The first reimagined pizza recipe proposed by Locanda nel Parco reimagines the famous Quattro Stagioni (Four Seasons) pizza. The “classic” toppings such as mozzarella, tomatoes, artichokes, olives, mushrooms, cooked ham, in the new version designed by Pollenzo, are replaced by seasonal vegetables, the typical Piedmontese Mortrett cheese or Seirass del Fen, a seasoned ricotta and the former it is made with the addition of aromatic herbs from a factory-grown kitchen garden and long-fermented dough. The recipe changes every season according to the local ingredients. In its winter version, it contains broccoli, pumpkin, purple cabbage and leeks; seasonal vegetables produced in the Piedmont region.

In fact, this is not a unique mixture of its kind, but a method applied to vegetarian pizza, which the French anthropologist Claude Lévi-Strauss called “peasant bricolage”. By this he referred to the ability of traditional societies to creatively recombine material and immaterial knowledge to get the most out of it and avoid waste.
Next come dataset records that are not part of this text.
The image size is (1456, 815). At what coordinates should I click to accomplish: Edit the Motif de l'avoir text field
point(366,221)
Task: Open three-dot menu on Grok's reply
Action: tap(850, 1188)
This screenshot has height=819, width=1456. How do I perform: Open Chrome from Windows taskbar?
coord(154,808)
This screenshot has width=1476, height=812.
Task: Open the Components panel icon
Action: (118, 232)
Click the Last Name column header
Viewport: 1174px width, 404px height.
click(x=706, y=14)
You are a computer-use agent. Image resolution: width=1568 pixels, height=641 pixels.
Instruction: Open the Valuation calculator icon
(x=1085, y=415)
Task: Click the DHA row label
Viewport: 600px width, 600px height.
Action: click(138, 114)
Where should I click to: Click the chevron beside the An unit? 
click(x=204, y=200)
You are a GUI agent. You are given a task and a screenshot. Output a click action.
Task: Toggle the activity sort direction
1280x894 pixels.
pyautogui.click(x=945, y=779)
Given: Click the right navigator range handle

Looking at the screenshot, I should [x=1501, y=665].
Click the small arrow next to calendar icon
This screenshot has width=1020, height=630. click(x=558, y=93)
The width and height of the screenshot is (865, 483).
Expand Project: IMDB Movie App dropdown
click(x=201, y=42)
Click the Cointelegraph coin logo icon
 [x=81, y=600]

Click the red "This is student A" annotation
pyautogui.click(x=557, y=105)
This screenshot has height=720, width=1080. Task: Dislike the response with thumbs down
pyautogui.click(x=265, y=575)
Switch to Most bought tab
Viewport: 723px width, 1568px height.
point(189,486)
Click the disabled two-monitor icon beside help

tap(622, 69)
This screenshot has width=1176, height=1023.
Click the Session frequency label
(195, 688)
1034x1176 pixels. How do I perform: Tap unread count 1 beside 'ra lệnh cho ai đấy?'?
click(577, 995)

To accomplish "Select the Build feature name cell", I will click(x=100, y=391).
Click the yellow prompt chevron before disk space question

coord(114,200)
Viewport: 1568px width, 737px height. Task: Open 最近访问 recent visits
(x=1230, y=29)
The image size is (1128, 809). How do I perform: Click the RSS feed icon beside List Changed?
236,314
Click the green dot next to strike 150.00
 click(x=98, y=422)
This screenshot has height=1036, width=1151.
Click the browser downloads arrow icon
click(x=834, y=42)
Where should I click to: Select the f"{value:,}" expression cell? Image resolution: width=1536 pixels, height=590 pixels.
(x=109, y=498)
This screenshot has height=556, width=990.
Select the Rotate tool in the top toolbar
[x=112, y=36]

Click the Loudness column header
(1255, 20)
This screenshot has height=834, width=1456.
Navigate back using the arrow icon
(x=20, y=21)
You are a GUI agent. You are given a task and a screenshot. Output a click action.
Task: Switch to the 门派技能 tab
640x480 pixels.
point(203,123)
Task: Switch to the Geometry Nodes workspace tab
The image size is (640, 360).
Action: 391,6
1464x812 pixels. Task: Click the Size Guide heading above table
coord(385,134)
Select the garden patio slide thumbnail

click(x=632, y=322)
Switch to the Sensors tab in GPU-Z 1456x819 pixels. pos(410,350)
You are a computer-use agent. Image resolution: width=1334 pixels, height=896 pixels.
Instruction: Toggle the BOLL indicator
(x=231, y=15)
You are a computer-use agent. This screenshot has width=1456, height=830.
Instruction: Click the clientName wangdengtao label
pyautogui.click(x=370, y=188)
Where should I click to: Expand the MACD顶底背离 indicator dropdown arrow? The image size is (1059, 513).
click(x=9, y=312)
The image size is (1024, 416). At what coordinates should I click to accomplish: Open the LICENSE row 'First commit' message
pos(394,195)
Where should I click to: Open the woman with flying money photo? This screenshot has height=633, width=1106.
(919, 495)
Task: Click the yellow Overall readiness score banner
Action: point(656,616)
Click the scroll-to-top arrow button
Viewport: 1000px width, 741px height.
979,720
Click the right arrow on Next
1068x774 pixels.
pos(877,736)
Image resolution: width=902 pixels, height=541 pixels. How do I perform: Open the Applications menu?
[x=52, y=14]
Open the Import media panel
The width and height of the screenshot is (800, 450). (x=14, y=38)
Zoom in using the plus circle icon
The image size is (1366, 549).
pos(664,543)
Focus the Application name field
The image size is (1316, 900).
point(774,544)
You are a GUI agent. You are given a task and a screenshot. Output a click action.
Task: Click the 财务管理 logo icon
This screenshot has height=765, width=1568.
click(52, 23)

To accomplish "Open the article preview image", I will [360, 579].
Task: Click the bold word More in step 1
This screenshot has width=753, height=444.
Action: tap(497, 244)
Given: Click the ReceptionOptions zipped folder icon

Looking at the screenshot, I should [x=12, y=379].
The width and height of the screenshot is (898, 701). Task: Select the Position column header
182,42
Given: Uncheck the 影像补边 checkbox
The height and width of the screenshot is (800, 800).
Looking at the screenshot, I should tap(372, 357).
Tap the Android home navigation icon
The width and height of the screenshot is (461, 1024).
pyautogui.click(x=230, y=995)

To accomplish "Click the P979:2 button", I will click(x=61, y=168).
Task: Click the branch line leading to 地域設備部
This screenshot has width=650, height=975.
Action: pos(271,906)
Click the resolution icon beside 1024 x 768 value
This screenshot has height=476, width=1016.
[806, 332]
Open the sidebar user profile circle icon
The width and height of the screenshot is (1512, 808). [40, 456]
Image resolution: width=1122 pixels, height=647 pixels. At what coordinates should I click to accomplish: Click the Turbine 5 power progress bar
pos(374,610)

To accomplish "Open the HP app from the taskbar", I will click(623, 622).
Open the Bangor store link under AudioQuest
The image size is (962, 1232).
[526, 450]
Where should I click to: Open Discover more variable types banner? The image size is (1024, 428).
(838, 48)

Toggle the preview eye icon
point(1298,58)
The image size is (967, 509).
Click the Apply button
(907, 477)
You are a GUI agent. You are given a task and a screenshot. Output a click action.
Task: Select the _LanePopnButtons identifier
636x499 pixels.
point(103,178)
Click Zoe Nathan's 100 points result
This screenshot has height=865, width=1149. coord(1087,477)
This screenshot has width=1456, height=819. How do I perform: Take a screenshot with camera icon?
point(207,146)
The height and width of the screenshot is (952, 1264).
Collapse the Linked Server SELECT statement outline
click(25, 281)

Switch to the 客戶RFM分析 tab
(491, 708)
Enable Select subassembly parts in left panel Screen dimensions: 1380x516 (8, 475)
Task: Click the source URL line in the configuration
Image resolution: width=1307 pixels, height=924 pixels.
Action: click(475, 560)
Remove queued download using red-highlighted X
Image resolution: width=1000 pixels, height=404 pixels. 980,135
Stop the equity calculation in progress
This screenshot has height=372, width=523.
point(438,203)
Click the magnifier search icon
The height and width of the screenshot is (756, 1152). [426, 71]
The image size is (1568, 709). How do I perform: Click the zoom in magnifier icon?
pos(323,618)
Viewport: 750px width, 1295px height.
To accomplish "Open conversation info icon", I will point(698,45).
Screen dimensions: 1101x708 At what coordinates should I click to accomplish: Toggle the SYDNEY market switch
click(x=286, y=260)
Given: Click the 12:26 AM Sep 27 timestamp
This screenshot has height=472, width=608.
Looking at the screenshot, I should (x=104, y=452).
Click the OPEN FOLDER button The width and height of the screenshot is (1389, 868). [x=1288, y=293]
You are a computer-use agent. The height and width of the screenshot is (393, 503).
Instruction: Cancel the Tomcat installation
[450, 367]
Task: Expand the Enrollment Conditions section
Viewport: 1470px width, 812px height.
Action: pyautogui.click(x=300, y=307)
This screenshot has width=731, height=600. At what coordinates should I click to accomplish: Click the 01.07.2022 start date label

Looking at similar initiatives, it might be worthwhile to think about how, in Hungary, urban green areas, including public parks, could be utilized in such a way that they would be of greater benefit to local communities and urban food production. There are many rural towns that have a strong industrial tradition, but for some reason – for example due to poor accessibility – no longer attract industry, but have good agricultural properties. The experience gained during the mentioned EU projects can also provide a good opportunity for these cities and, where applicable, they can be encouraged to take part in a similar initiative.